Strategizing a Mutant Screen
When organizing a mutant screen, one must consider several key questions that will direct the success of such a screen. What is the ultimate goal? Are the mutations going to be mapped? How does one know that the observed phenotypes are a result of heritable mutations? This section offers insight into potential pitfalls that one might consider before embarking upon a large-scale mutant screen.
The first question is to ask yourself what you would like to gain from the screen. Are you trying to find a specific group of mutants? Are you trying to determine what background mutations are present? Are you looking for random mutations? By answering the first question, the researcher can surmise a better idea of what type of population to use for screening.
If the mutations are going to be mapped, it is of the utmost importance that you choose your parents wisely and keep track of lineage thoroughly. How the mapping will be carried out will dictate which crosses are the most important. In general for positional mapping, it's best that the maternal side and paternal side be polymorphic between the two strains.
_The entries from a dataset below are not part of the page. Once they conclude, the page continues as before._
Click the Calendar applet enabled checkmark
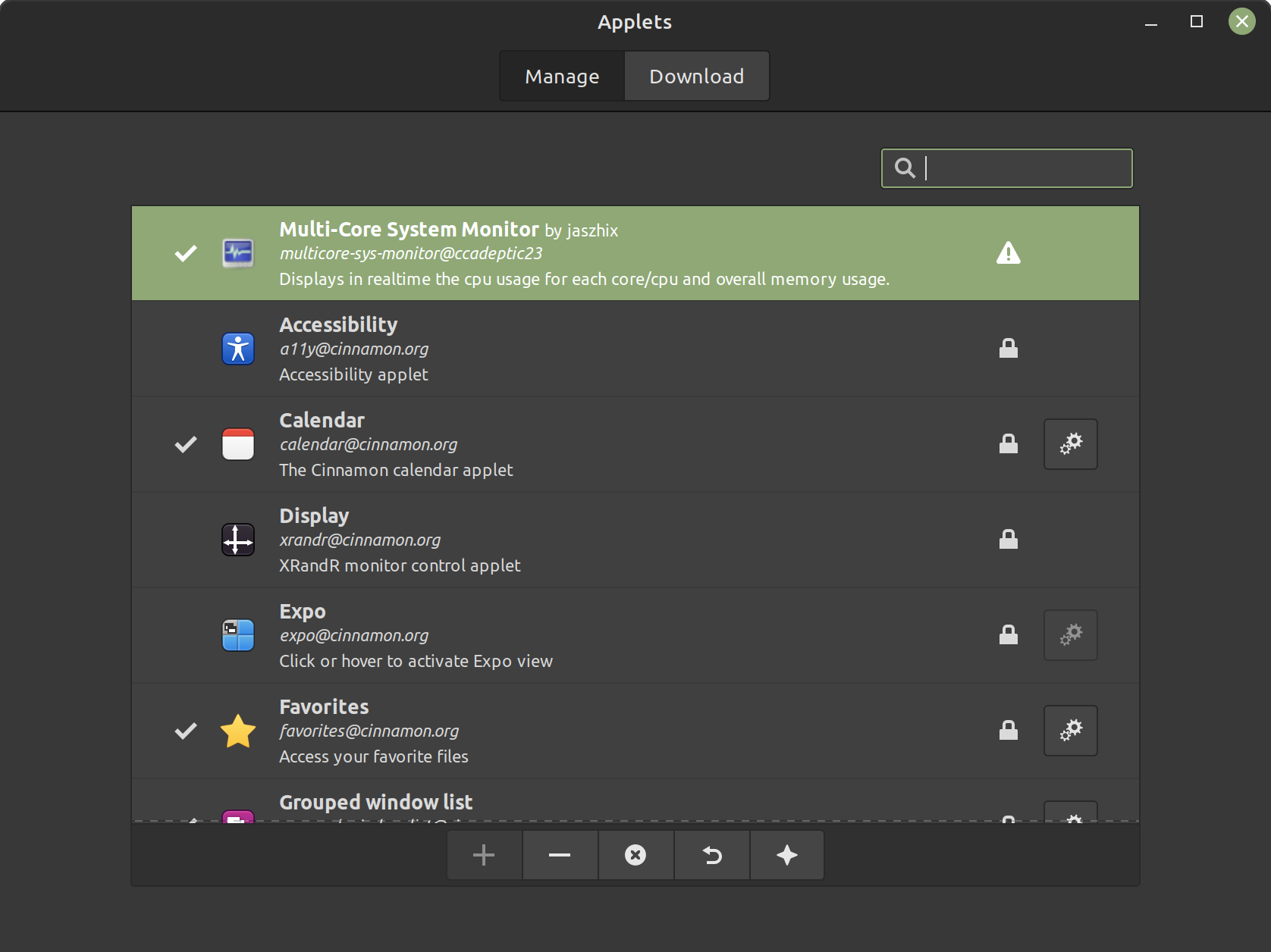The width and height of the screenshot is (1271, 952). (x=186, y=444)
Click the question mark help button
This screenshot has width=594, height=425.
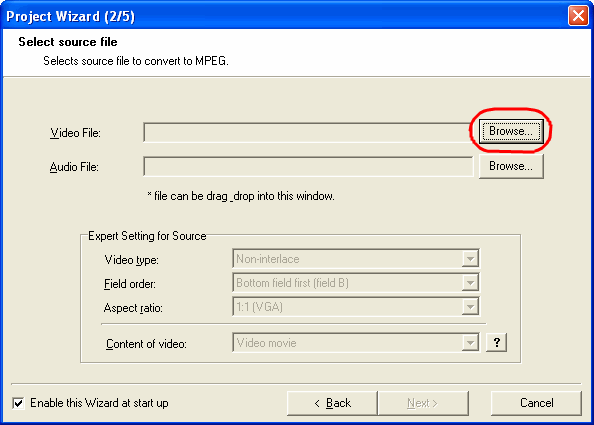pos(496,343)

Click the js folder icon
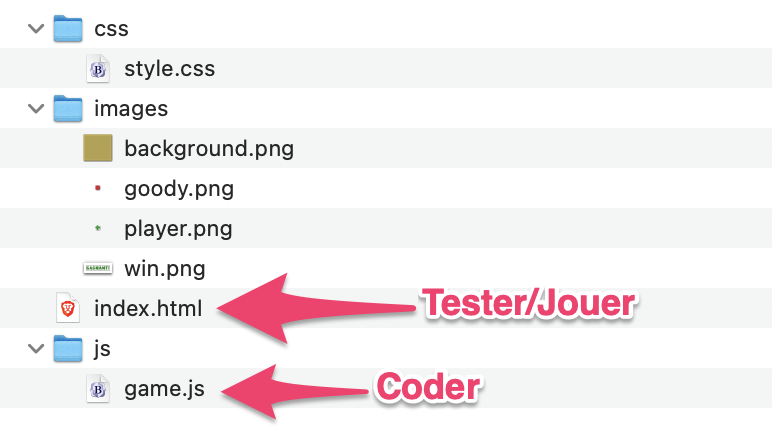click(67, 348)
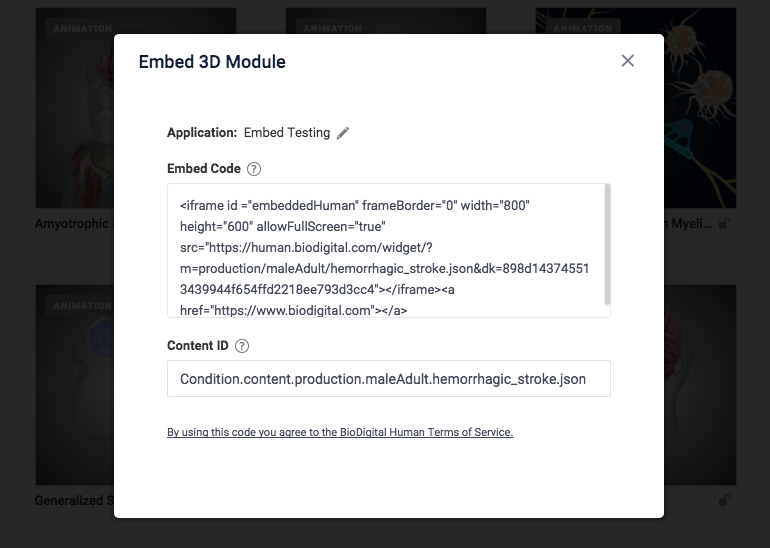This screenshot has height=548, width=770.
Task: Open Embed Code help question mark
Action: tap(254, 169)
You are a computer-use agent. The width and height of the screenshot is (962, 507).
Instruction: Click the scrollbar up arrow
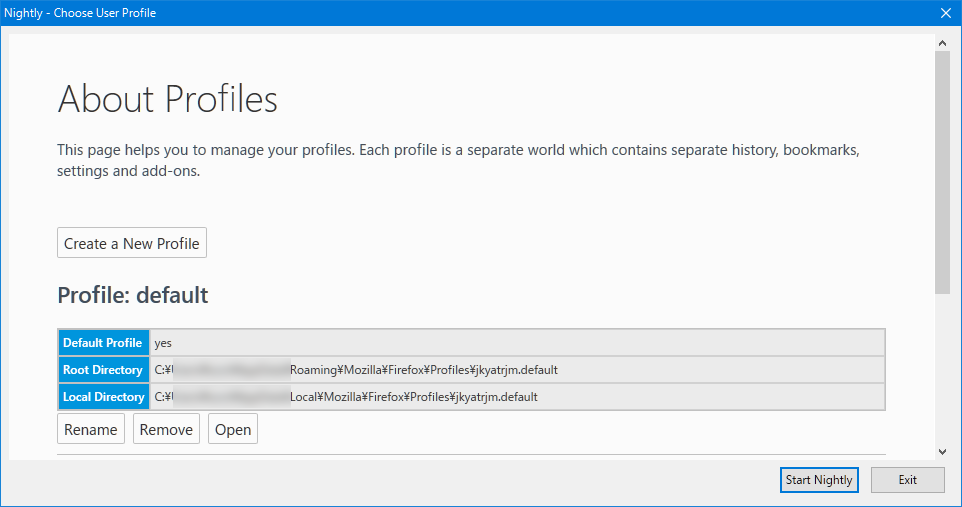942,43
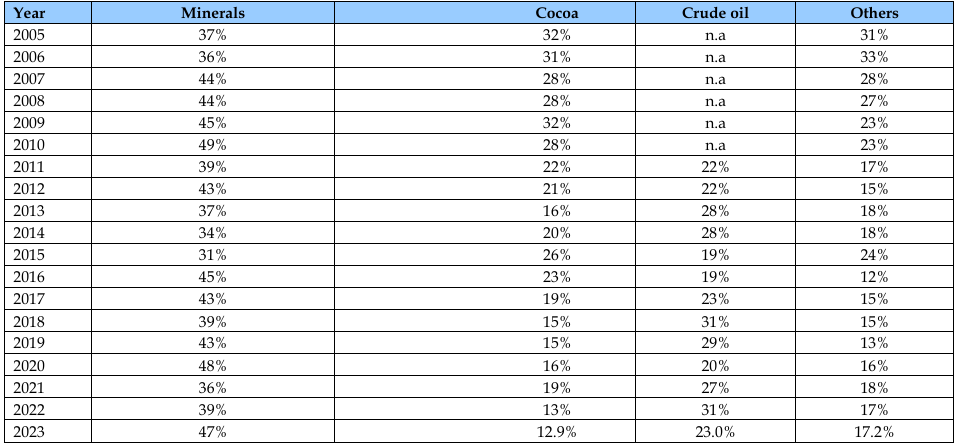Select the Crude oil n.a cell for 2005

[715, 35]
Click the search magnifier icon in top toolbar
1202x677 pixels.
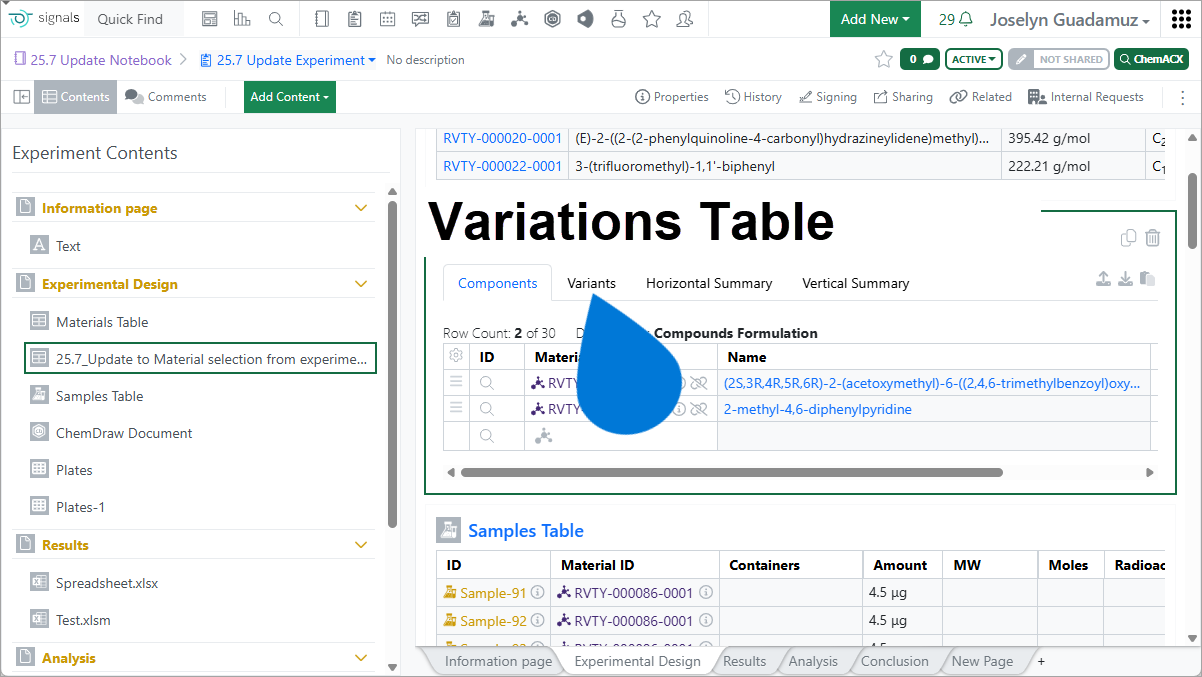pyautogui.click(x=276, y=19)
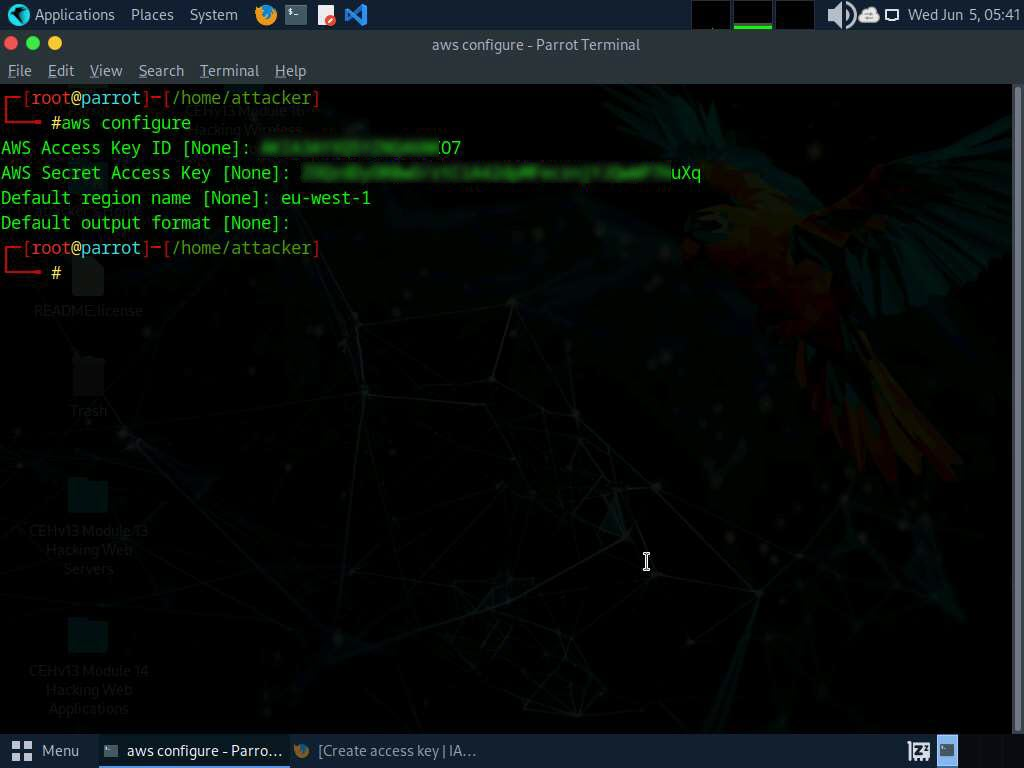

To determine whether an observed phenotype is the result of a heritable mutation requires testing the progeny of the original founder using a wild type outcross of the female. This may be accomplished with brother-sister matings or son-mother backcrosses, but it may be somewhat easier to gynogenetically test all the female offspring to isolate the carriers first. Once there is an established group of carrier females, males can be mated to the known carriers to establish whether they are carriers themselves.